▸ **TASK**
This task calls for copying every line in the data below that contains the word "legend".

▸ **Stored records**
********
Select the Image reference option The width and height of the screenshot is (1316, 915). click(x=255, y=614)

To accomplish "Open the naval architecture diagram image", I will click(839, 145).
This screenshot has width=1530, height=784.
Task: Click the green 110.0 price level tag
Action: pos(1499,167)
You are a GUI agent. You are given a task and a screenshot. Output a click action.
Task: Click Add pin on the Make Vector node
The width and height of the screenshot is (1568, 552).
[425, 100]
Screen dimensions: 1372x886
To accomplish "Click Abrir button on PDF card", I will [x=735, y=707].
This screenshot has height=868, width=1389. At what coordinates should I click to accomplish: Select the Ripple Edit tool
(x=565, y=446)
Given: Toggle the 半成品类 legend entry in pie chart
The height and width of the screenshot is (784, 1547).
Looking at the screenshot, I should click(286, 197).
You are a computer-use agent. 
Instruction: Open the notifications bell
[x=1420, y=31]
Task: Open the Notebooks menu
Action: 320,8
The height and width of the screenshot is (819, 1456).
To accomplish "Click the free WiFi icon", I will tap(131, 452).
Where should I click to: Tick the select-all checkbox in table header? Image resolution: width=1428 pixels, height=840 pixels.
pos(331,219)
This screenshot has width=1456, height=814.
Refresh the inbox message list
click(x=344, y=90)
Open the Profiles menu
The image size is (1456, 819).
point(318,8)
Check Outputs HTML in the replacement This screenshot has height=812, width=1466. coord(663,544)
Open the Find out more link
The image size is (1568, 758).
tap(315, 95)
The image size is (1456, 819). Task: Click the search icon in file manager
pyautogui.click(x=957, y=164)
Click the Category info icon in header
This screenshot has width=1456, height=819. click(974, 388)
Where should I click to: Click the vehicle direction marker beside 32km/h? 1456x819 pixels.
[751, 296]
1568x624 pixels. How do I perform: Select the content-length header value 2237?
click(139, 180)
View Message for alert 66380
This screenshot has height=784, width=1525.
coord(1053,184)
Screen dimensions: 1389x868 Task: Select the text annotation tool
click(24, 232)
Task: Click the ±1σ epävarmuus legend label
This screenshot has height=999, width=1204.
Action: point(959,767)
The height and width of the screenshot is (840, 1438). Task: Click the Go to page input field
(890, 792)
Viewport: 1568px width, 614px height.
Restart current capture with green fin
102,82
********
▸ **EXPECTED OUTPUT**
Given: Toggle the 半成品类 legend entry in pie chart
Task: Click the ±1σ epävarmuus legend label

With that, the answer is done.